▸ **REQUIREMENT**:
Your answer should consist only of the line with "Given: Click the 智慧链接 logo icon" and the lines after it, reproduced exactly through the end of the entries below.

▸ **LISTED RECORDS**:
☆ ☆ ☆
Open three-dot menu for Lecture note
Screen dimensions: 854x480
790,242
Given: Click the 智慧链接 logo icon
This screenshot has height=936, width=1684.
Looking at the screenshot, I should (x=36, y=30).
☆ ☆ ☆
▸ **TASK ANSWER**:
Given: Click the 智慧链接 logo icon
This screenshot has height=936, width=1684.
Looking at the screenshot, I should (x=36, y=30).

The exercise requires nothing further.